6 Black History Lessons We Learned From Beyoncé’s ‘Cowboy Carter’


March 29, 2024

Rodeo season is in full effect!

Beyoncé just released her highly anticipated album, “Cowboy Carter.” It’s Act II of a three-part project and the icon’s eighth solo album. Showcasing the depth of country music, the album pays homage to its Black roots while fusing a blend of sounds, including R&B, rap, and contemporary country. Here are 6 Black history lessons we learned from “Cowboy Carter.

1. The History of Linda Martell


In ‘The Linda Martell Show’ track, Beyoncé pays homage to Linda Martell, the first Black woman in country music to release a major album with ‘Color Me Country’ in 1970. She also was first solo Black woman to perform at the Grand Ole Opry, the longest-running radio show in American history, based in Nashville.

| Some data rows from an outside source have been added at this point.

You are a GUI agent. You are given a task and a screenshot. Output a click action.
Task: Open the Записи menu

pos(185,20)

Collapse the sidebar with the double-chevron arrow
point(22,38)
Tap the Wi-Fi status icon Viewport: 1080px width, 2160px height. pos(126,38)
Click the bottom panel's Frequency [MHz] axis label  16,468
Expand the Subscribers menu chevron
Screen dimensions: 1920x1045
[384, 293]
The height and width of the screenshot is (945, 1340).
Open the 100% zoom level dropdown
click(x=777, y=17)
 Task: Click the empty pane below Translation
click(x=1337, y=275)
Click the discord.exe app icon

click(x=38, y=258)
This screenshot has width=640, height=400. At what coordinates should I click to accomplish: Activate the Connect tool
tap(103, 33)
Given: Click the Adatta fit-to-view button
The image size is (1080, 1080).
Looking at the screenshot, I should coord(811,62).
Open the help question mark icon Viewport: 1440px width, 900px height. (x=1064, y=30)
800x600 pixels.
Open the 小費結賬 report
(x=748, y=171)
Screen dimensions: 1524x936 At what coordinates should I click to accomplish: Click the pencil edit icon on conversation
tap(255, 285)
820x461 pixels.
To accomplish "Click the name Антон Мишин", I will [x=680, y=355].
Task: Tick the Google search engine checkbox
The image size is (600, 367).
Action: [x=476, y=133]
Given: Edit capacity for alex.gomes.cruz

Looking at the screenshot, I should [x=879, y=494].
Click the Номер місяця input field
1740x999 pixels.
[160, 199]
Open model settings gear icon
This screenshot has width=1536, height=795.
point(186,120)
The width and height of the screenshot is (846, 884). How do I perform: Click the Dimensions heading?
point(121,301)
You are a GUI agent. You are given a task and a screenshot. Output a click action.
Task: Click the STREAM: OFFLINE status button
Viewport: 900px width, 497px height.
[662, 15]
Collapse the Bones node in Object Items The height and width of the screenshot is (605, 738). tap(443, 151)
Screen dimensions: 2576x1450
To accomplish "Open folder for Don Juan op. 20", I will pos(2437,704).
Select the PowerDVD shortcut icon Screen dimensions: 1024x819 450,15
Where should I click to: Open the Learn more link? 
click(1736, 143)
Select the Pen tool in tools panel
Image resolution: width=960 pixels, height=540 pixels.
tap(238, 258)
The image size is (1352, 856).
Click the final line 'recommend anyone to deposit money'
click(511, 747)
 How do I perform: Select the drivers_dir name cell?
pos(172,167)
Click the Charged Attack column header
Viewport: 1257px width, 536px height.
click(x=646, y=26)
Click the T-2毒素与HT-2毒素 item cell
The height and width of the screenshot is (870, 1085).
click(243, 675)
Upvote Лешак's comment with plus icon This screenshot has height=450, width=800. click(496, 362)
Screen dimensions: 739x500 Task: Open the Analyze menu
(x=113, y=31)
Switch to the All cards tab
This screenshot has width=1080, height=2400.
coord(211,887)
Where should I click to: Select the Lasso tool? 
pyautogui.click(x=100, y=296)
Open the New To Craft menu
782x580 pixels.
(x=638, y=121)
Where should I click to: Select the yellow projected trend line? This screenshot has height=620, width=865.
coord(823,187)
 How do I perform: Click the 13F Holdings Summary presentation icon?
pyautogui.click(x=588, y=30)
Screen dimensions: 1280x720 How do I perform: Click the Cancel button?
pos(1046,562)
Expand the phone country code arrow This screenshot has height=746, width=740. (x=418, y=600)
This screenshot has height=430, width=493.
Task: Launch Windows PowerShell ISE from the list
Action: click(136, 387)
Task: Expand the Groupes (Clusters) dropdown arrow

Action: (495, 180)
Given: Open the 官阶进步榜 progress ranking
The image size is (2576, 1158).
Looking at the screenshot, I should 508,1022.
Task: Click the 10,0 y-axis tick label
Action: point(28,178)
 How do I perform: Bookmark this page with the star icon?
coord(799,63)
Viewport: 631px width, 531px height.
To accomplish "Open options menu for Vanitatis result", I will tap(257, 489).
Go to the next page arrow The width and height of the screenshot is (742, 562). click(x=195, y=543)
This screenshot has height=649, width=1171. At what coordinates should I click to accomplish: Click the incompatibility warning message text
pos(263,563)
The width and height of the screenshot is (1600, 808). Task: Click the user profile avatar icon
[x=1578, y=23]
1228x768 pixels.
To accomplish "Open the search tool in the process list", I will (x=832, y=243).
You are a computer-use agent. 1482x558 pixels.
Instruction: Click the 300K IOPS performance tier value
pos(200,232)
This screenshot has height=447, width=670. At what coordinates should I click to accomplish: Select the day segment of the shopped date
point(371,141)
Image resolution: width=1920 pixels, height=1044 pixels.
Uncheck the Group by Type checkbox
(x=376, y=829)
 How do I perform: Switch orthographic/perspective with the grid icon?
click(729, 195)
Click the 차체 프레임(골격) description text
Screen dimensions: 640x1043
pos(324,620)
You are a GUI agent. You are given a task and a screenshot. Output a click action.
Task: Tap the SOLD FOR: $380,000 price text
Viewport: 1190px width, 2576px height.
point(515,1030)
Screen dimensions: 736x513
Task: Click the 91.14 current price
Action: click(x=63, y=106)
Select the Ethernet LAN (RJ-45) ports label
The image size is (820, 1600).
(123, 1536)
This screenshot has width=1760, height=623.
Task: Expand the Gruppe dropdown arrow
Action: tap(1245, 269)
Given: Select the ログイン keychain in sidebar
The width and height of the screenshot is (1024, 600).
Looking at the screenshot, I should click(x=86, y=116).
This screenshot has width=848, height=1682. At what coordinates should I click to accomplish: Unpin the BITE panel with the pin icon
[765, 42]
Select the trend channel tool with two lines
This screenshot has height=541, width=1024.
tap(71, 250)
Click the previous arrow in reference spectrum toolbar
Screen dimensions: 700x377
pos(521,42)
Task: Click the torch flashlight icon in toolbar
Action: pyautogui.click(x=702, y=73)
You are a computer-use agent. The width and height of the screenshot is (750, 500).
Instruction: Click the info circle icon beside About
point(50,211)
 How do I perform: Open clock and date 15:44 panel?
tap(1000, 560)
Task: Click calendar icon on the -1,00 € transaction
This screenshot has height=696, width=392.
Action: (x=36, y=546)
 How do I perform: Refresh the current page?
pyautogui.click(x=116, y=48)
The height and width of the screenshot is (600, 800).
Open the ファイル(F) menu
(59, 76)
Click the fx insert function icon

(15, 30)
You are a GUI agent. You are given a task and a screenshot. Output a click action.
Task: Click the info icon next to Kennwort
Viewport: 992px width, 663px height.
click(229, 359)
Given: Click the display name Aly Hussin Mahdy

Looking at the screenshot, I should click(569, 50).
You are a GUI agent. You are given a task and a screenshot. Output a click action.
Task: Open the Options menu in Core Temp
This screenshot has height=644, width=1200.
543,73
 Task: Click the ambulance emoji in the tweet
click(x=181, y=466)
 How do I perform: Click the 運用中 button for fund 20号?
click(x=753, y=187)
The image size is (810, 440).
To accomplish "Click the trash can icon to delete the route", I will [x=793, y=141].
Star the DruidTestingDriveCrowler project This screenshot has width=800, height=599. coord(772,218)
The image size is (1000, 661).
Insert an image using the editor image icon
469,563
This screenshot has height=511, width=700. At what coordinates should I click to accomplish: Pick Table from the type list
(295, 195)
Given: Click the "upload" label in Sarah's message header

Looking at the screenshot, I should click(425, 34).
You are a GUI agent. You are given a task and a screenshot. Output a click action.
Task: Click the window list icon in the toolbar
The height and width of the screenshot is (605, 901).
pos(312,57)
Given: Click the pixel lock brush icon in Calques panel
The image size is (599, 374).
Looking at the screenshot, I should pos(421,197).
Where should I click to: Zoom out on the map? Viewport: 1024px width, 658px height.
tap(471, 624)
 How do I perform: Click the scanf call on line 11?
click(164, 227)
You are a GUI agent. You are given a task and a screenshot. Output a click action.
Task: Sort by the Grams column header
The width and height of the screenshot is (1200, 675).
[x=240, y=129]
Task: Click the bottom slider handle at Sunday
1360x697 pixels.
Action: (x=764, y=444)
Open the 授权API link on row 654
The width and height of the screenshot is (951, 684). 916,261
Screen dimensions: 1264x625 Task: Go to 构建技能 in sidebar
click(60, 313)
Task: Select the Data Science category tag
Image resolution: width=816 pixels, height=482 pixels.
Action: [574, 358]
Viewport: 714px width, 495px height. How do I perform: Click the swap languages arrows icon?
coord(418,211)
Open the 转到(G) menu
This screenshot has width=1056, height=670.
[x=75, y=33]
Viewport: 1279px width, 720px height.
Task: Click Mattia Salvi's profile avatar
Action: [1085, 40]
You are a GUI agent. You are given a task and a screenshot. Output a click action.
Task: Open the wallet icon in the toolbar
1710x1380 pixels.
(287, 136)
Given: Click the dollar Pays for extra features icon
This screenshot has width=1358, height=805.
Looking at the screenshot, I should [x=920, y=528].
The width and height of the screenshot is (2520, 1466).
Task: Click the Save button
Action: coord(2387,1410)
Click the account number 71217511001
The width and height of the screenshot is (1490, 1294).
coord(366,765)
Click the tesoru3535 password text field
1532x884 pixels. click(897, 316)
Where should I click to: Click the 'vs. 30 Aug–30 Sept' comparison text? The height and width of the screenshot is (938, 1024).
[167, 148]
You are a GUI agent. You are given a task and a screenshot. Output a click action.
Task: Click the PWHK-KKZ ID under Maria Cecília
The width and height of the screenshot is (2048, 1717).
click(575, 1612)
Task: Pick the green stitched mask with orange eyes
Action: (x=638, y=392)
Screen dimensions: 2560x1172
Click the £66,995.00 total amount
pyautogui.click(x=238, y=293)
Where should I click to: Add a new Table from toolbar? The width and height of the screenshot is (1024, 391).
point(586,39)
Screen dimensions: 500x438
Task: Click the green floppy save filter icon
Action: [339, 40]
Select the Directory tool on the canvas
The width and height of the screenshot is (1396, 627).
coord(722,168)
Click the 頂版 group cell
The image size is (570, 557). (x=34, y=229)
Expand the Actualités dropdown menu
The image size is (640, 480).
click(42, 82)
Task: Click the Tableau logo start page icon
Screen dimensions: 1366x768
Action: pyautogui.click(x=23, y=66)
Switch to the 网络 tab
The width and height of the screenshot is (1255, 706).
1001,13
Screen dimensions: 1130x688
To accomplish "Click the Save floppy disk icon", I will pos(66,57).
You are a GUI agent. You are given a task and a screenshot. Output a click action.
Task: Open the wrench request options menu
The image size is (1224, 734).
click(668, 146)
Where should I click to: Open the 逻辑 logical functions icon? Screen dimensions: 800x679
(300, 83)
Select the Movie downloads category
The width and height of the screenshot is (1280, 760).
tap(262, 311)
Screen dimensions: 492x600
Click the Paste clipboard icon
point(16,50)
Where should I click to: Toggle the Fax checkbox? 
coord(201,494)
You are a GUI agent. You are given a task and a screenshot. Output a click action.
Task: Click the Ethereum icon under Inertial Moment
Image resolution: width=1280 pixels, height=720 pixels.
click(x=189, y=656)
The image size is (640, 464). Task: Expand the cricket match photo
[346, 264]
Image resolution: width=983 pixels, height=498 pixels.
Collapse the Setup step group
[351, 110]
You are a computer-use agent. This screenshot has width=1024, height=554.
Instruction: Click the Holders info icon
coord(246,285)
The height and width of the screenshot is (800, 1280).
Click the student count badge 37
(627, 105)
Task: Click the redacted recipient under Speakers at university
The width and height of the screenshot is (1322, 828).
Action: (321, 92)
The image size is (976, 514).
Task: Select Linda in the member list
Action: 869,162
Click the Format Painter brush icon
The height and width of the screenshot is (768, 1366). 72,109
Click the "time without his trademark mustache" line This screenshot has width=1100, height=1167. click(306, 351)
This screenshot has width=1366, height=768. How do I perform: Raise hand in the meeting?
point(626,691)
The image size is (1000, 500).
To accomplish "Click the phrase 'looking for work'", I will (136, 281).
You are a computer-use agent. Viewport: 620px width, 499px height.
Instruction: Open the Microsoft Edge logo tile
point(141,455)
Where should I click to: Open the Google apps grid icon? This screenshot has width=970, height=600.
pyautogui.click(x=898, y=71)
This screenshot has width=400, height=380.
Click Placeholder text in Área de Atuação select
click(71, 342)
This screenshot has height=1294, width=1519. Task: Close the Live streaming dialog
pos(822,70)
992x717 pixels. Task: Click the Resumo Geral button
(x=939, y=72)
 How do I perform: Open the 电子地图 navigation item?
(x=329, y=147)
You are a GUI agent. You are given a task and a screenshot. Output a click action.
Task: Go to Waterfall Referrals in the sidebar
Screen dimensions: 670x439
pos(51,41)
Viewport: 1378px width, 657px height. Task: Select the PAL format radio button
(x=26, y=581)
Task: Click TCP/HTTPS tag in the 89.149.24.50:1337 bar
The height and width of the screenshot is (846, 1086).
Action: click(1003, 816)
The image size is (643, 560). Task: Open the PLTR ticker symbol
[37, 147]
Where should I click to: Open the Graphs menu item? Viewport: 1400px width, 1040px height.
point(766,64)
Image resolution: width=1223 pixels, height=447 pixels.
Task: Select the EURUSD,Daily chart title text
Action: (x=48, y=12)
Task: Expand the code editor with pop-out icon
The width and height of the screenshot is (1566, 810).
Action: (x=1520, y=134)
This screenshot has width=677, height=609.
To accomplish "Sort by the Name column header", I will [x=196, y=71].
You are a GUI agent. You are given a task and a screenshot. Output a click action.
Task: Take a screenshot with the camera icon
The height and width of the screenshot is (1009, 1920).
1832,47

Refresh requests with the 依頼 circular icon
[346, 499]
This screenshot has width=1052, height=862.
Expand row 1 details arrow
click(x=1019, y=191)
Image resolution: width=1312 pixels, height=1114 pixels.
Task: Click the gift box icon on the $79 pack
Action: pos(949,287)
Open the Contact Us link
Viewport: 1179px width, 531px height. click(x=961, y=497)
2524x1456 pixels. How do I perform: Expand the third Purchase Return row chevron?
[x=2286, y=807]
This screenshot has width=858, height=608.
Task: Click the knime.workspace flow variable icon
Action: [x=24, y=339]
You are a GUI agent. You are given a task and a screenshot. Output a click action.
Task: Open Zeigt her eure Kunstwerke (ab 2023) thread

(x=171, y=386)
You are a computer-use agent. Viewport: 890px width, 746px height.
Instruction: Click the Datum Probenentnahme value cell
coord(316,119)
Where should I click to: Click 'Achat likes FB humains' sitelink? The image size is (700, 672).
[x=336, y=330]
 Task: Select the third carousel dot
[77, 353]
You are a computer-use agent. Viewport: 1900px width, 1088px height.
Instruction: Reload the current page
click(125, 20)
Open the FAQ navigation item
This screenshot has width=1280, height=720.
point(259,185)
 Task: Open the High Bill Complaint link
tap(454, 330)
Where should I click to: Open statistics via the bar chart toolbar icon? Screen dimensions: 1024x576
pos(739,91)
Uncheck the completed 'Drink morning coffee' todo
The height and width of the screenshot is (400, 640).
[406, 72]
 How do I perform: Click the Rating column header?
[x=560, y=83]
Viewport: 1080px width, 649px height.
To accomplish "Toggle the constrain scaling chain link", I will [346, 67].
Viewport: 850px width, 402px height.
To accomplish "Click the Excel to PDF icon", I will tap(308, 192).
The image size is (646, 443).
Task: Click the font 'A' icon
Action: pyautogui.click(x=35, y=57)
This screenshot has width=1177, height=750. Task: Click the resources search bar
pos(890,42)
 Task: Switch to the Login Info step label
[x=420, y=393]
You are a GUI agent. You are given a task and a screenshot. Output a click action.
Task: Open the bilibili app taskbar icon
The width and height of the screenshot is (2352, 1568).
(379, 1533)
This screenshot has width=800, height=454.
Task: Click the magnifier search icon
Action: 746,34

2. The Rich Legacy of the Chitlin Circuit


Cowboy Carter’s ‘Rodeo Chitlin’ Circuit’ tracklist cover pays homage to the historic network of venues established in the 1930s. This circuit provided safe spaces for Black entertainers, including iconic performers like Ray Charles, and Ella Fitzgerald, to showcase their talents in the face of segregation.

3. The Role of the Rodeo Queens


Beyoncé’s album cover features her wearing a ‘Cowboy Carter’ sash, a nod to Rodeo Queens who sport similar attire from contests like Miss Rodeo Texas. These figures, along with cowboys and cowgirls, shaped rodeo culture, highlighting the legacy of Black rodeos in reclaiming their place in Western history.

4. The Role of the Banjo in Early Country Music


In ‘Texas Hold ‘Em,’ the banjo is played by Rhiannon Giddens, the lead singer and banjo player of ‘The Carolina Chocolate Drops.’ Beyond her musical talent, Giddens has been instrumental in highlighting the history of the banjo and Black contributions to early country music.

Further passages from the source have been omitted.